Your goal: Retype the data between the lines holding "This screenshot has height=792, width=1512." and "pos(85,329)", inclusive, and omit the pictures.

Working data:
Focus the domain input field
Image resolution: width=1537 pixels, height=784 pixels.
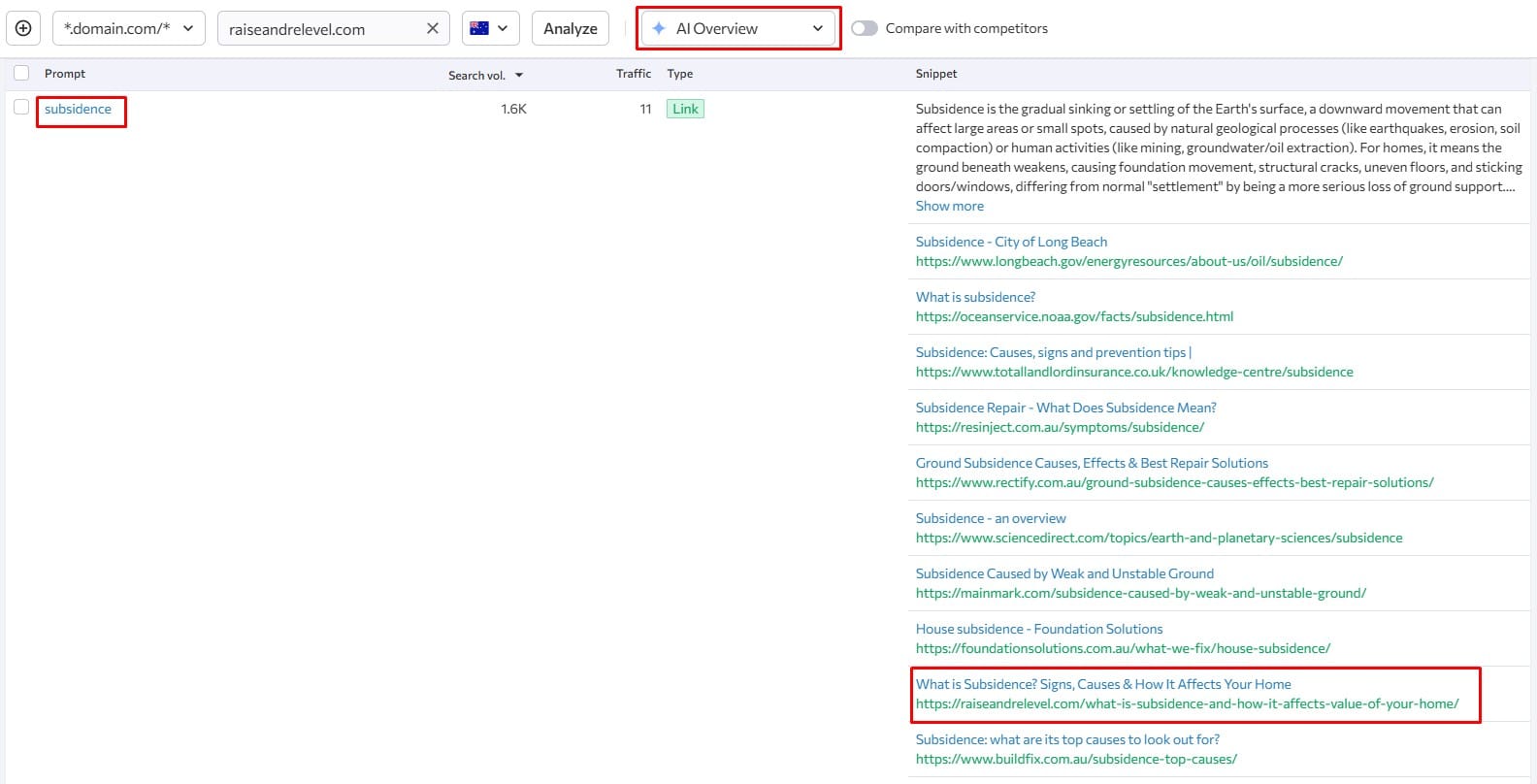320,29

* * *

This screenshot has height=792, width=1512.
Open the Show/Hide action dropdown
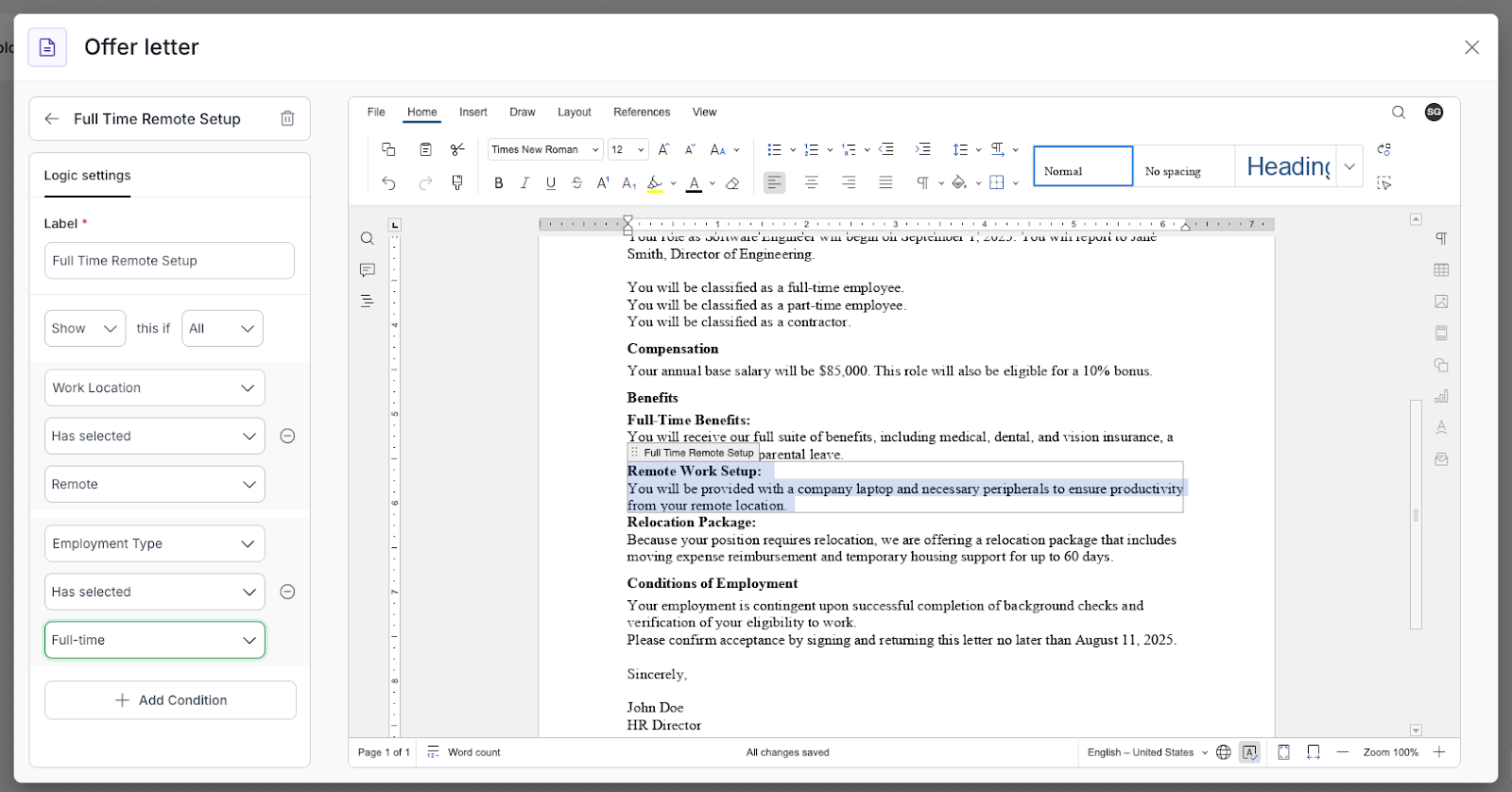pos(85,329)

Reply to the exercise:
This screenshot has height=792, width=1512.
Open the Show/Hide action dropdown
pos(85,329)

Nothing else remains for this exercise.